Увели они меня, значит, и увели.
Увели в подмосковную деревню Карачарово, по Владимирке меня так и повели за узду. Там и рассказали про свое горе-мыкание.
Вышли оне тогда, в 20-м году из реки Урал, преобразившись. В кальсонах и рубахе — кто им теперь поверит ежели что, — что мол, оне — Чапай? И кому только Василь Иваныч не рассказывали-доказывали, что оне Чапай, ну только ни-ктошень-ки тому не поверил, а смеялись над ими. А тут и Гражданка кончилась. И поняли Василь Иваныч, что людям оне нужны лишь для легенды, а не как живой.
Устроились оне тогда сад колхозный сторожить, да еще вот лошадями потихоньку промышляли. Анка-то, стерва, в Москве гремела, в кино ее снимали, а Чапай — сад сторожить, а? Э-эх, ма.
Ну, зажили мы с Чапаем. Ничаво зажили. Зажили и зажили. Только прозывались оне теперь не Василь Иванычем Чапаем, а каким-то Михаил Петровичем Фокиным, такой паспорт себе достали.
А я, значит, работал с ими в подмосковном колхозе. Чапай жалел меня, не грузил шибко, а так — в малость, больше для видимости. Да и то, — какой уж я возчик. А еды — что, мне много ли надо…
Но беда-змея пришла. Спились оне. Всё пили да всё про черного ворона пели. И помер в 35-м годе. Да, если б, милый, оне и остались после Гражданки в енералах, так их все равно Сталин-змей усыпил бы, как Михал Василича Фрунзе, как Григория Иваныча Котовского, как многих. Что там говорить!
Я, хоть и конь, а понимал это уж и тогда. Так что оне даже и вовремя поспели.

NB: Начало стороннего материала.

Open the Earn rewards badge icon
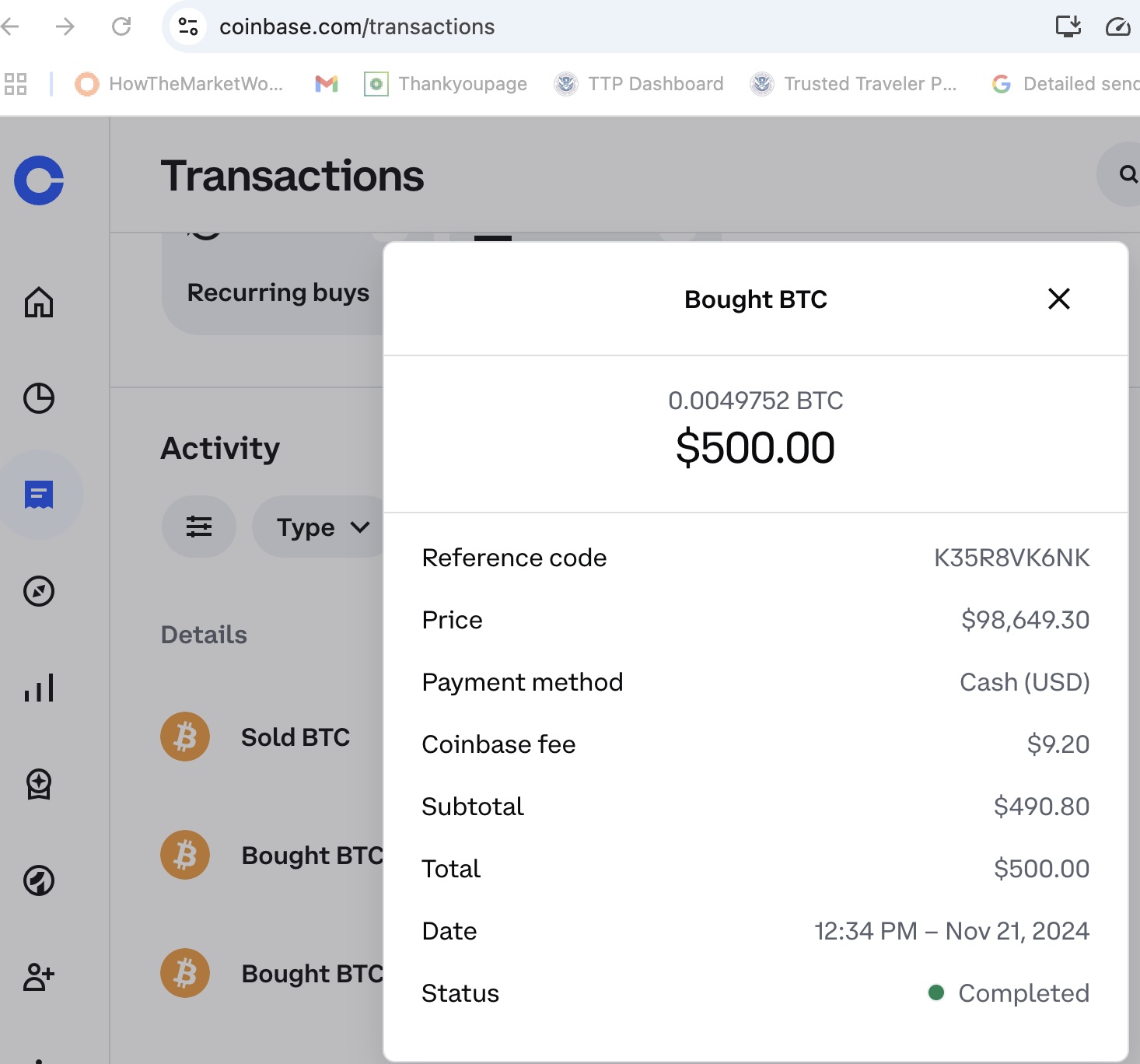The image size is (1140, 1064). point(39,785)
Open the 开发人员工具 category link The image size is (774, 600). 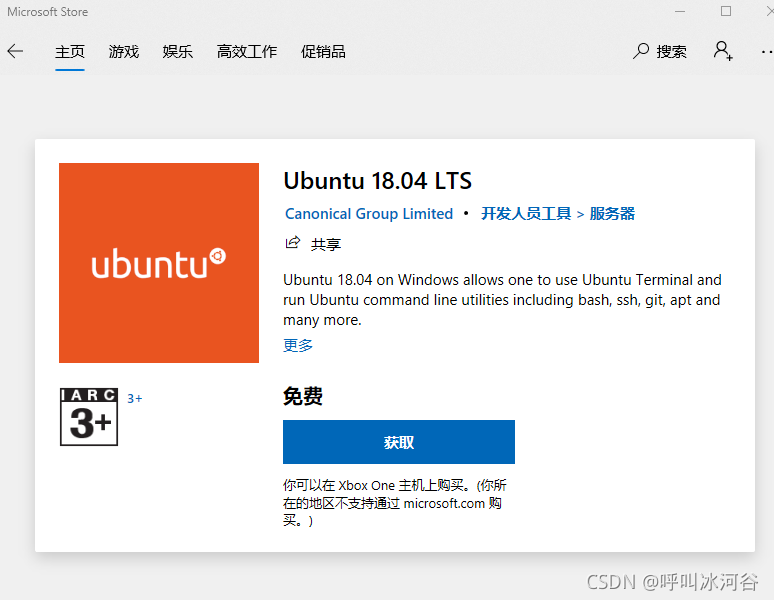526,214
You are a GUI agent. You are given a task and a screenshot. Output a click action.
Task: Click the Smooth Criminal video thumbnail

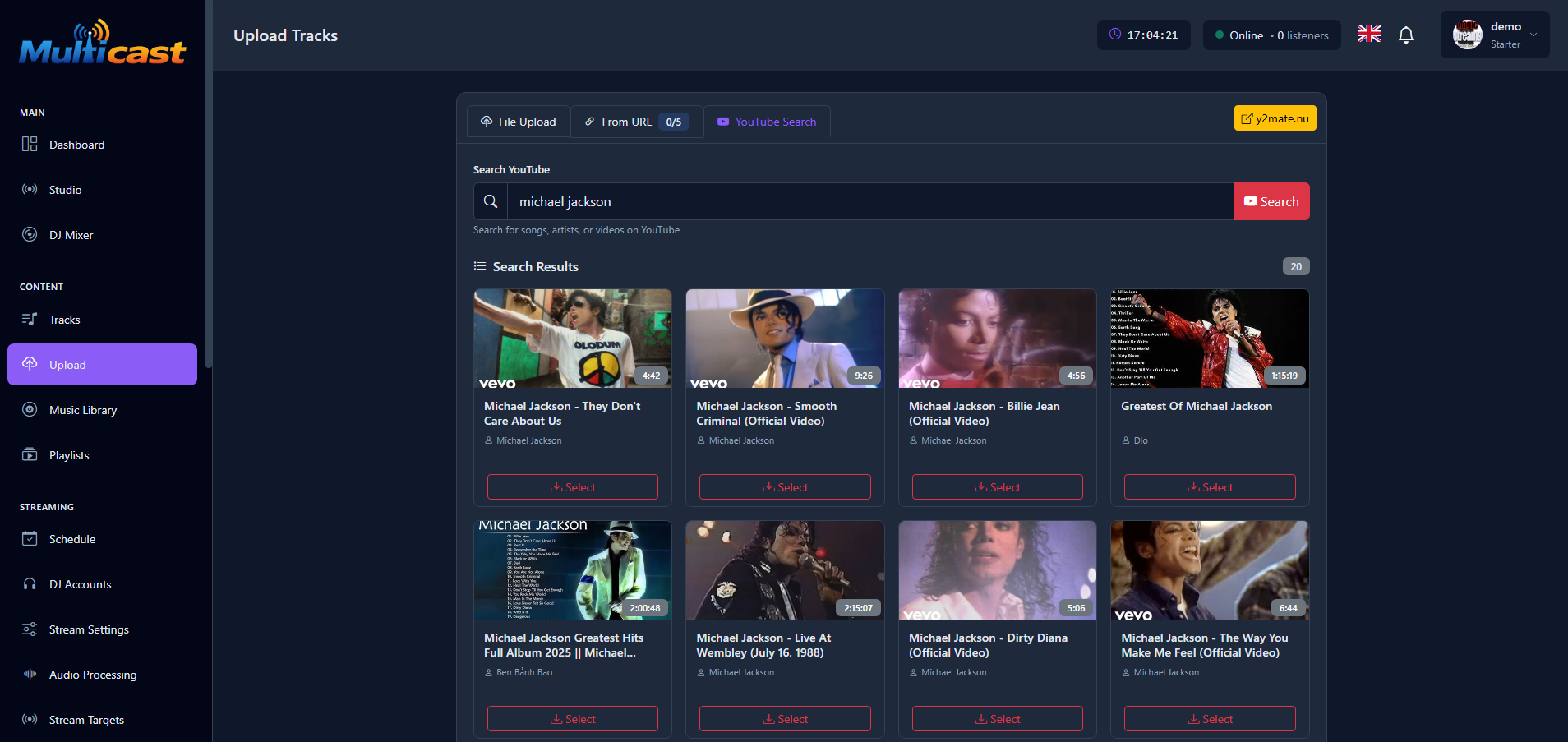(x=785, y=339)
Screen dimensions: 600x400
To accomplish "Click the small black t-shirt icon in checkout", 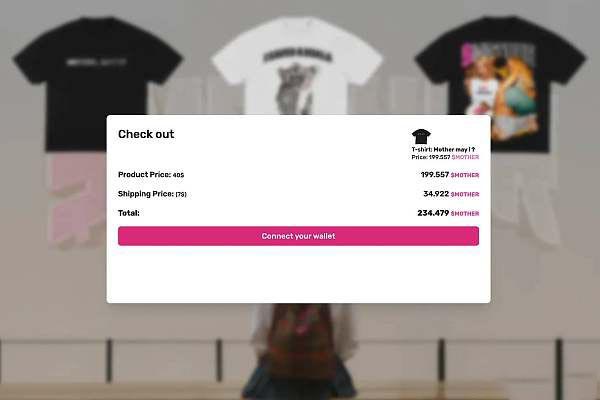I will [421, 137].
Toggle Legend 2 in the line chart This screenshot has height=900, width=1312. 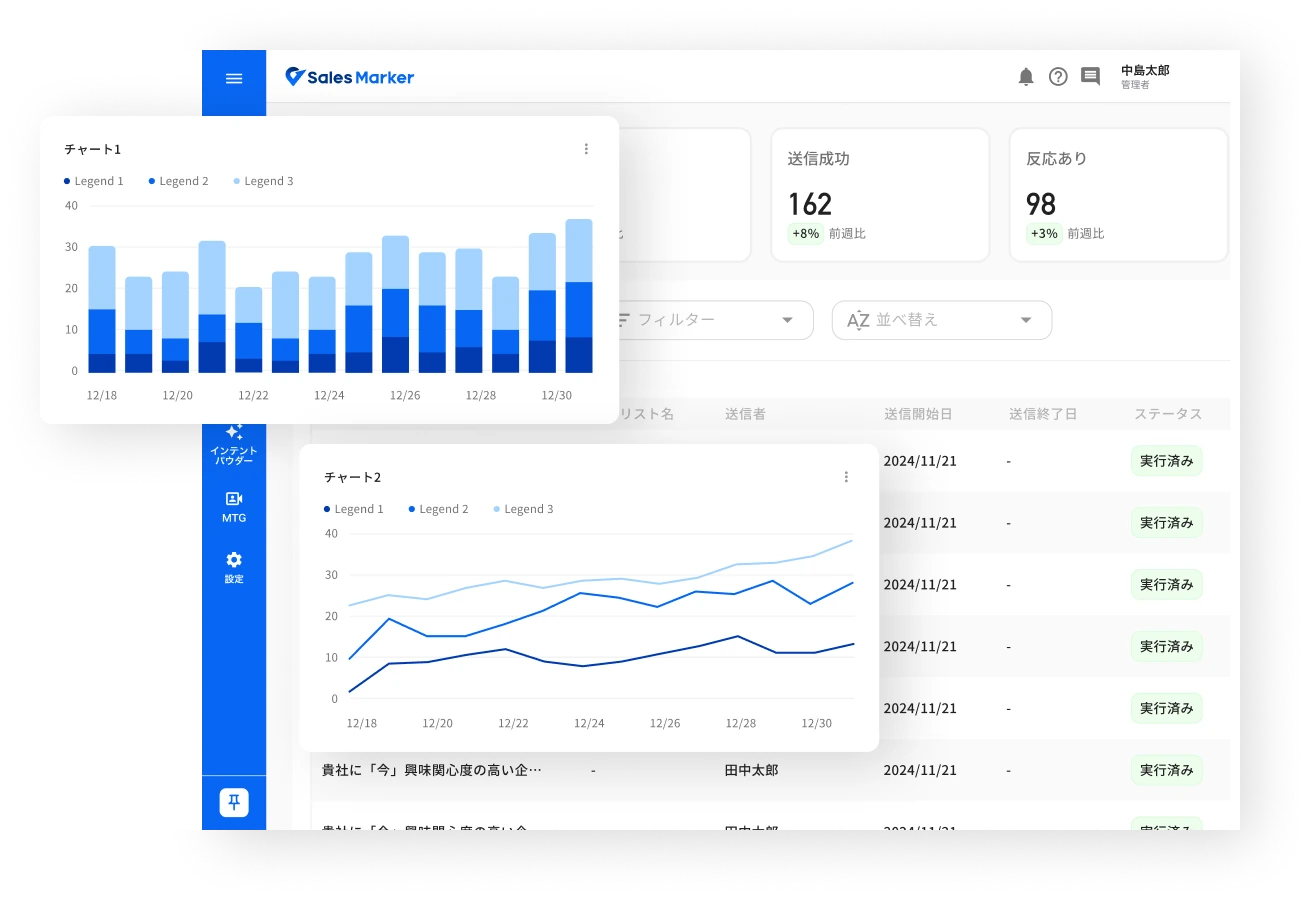[439, 509]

Но перед смертию пригласили Василь Иванович какую-то старуху из Андроньева монастыря, ворожею, та что шептала надо мной, поплевала, подула мне в уши, потом повалили меня, завязали глаза и пустили кровя. Вон из этой вот мышцы… И очнулся я уже человеком.
— Контавром вроде.
— Ну да. Так-то всё вроде как человек я, и паспорт у меня, и хожу на двоих. А на самом деле — конь. Конь Чапая. Так и остался, так и хожу с тех пор.
— А не говорил твой Чапай, для чего он это с тобой сделал?
— Говорил, когда я опростался. Говорит: «Будешь, Бирюк, жить дальше, в тебе память моя останется». Но я не понял. Дык что ж… Хожу, живу.
— Работаешь?
— А как же. Гружу вагоны на Курской-товарной. Сила-то ведь у меня конская, не людская. Плотют ничаво.
Конь помолчал, допил водку.
— А таперь вот и пью. Спасибо тебе, сокол, за кумпанию. Однако надо идти. Завтра опять мне грузить, а послезавтра у меня завпой. На три месяца. Ну, прощай.
И конь с этими словами ушел в темноту.
Где-то с вокзальной площади раздалось через минуту его дряхлое ржание. Уж не «Черного ворона» ли он пел?
Я, долго, задумчиво сидел пьяненький, смотрел на белеющий во тьме снег.
И никак не мог понять — что же это такое?